What to do: Starting with the line that includes "1021x549 pixels. Task: Click", write out every remaining line of the records below exactly as it appears, leaving out any images.

Source data:
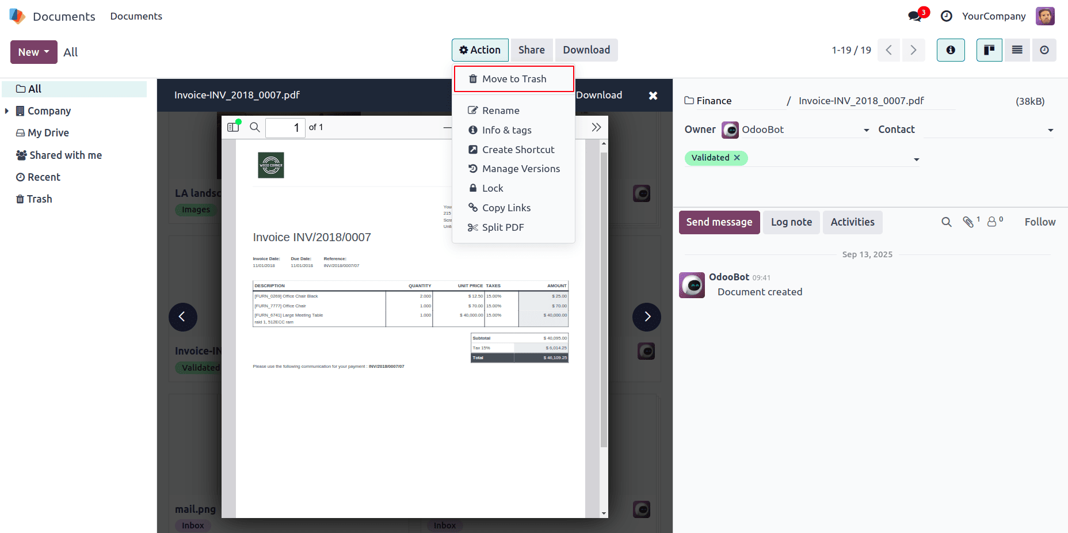Switch to the list view
The image size is (1068, 533).
point(1017,50)

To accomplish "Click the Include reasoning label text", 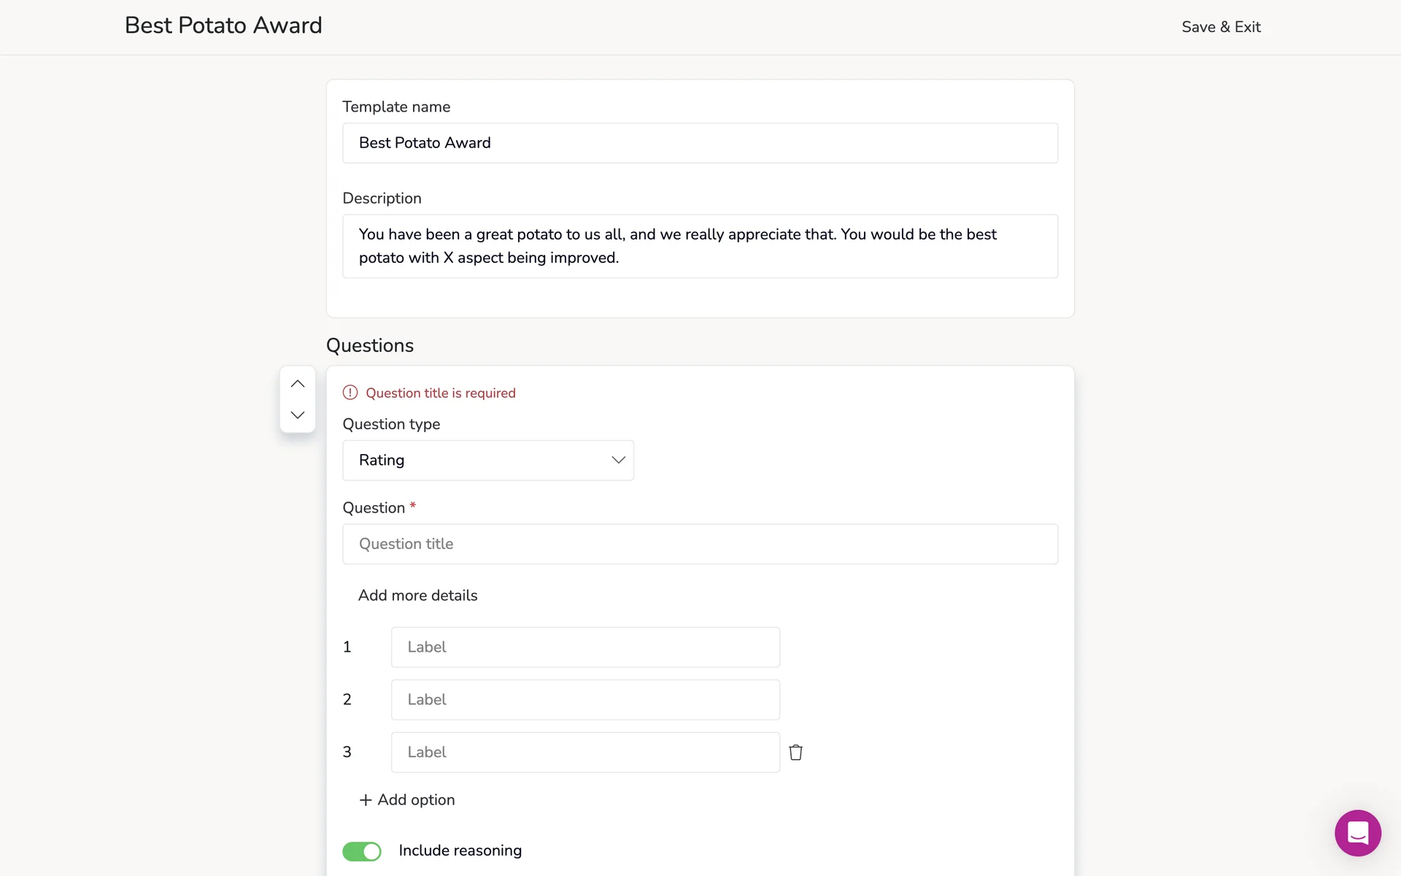I will click(x=460, y=851).
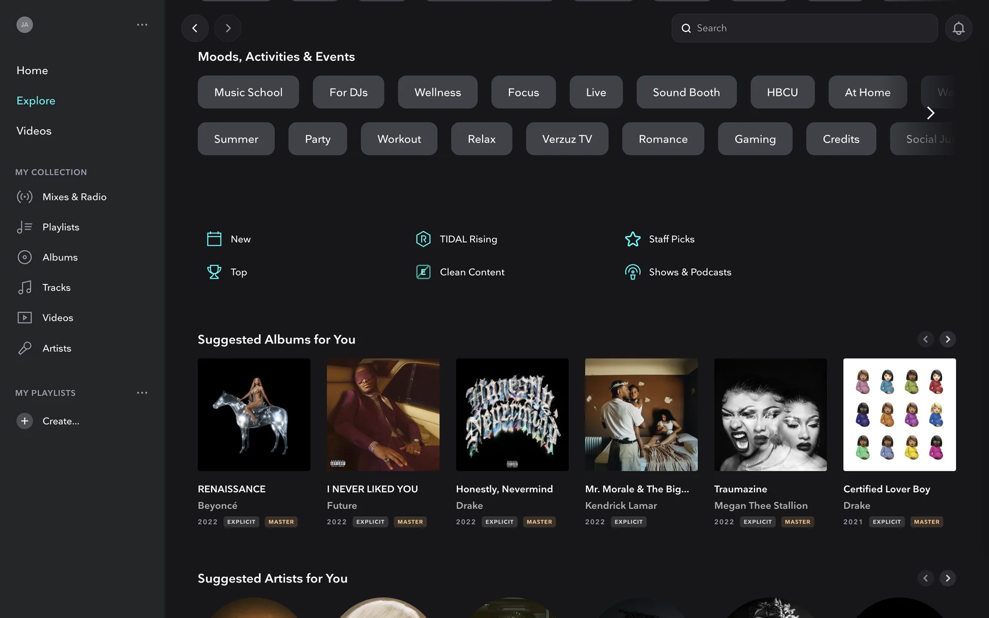Navigate back with left arrow button
Image resolution: width=989 pixels, height=618 pixels.
[x=195, y=28]
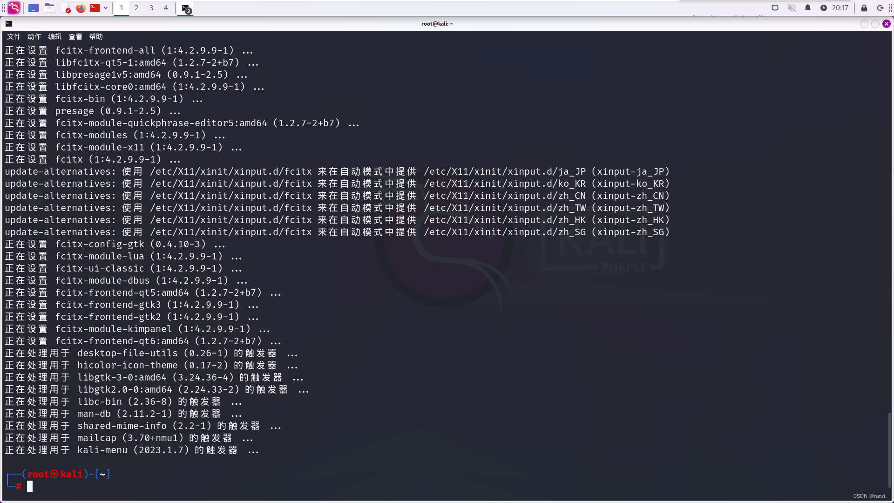Open the 帮助 menu
Image resolution: width=894 pixels, height=503 pixels.
[96, 37]

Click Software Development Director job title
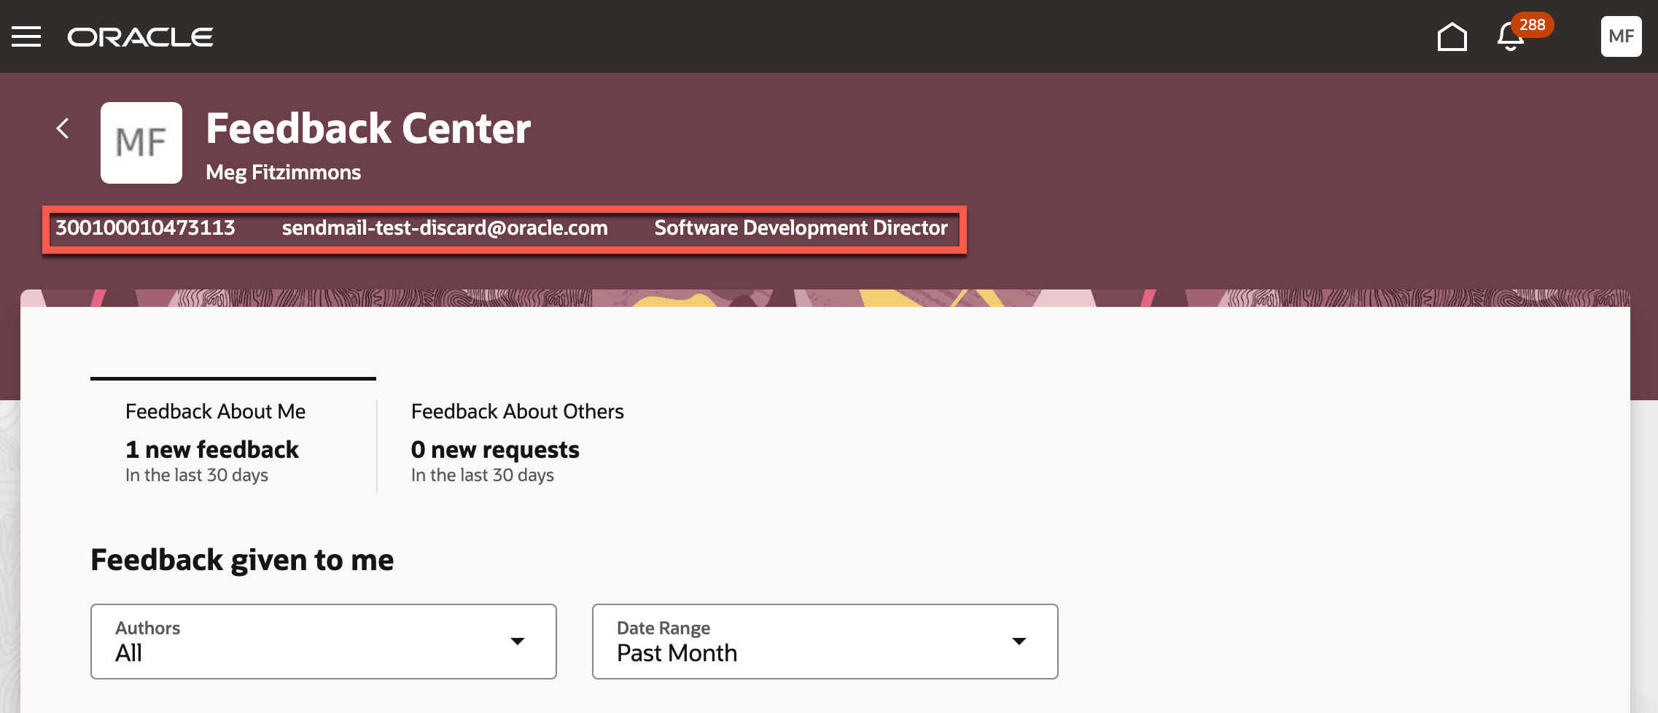point(800,227)
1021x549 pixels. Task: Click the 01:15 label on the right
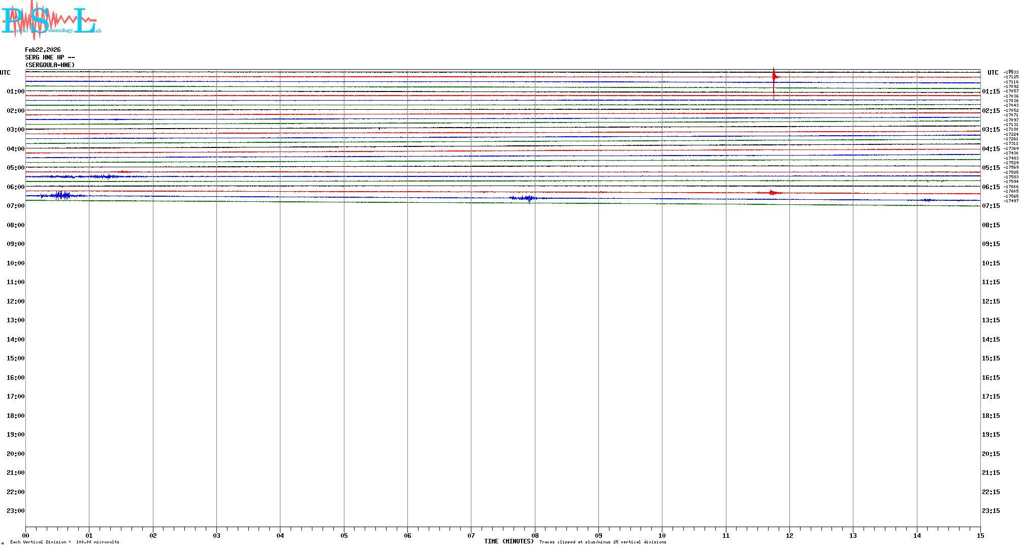point(991,92)

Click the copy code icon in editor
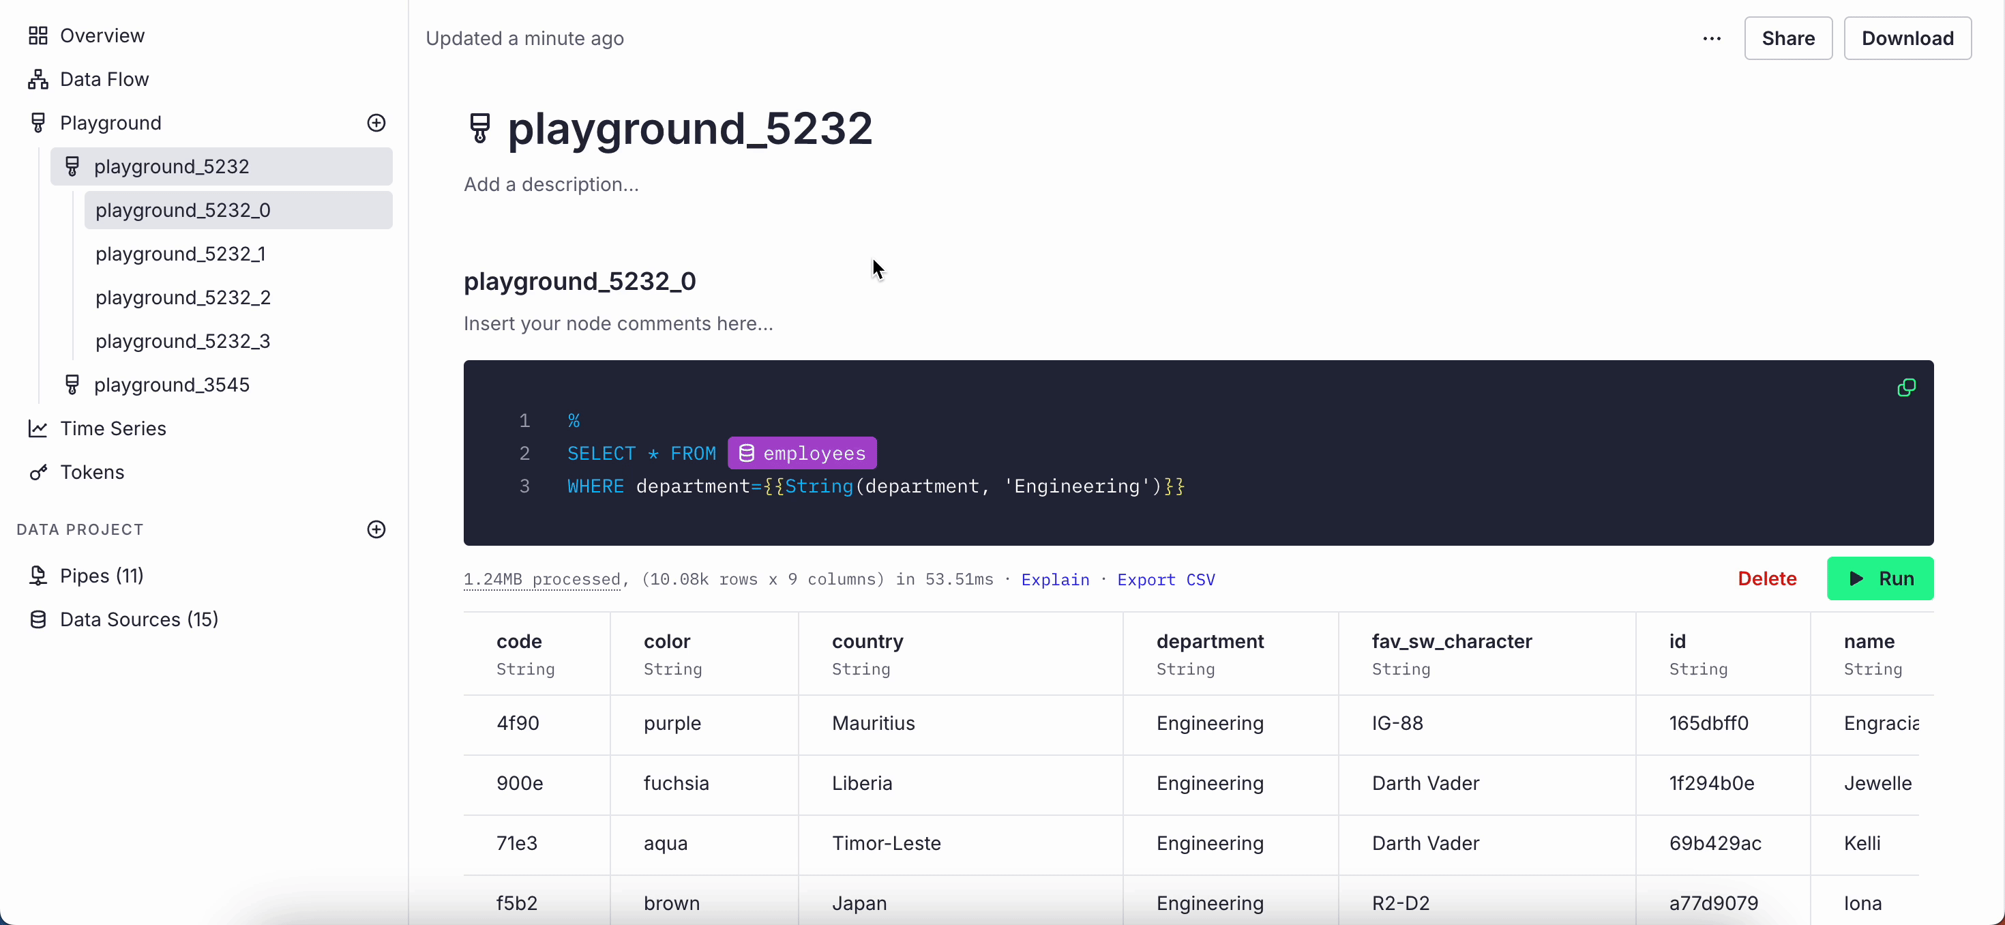pos(1906,388)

Answer section:
1021x549 pixels. Task: Click the 01:15 label on the right
point(991,92)

Click the copy code icon in editor
pos(1906,388)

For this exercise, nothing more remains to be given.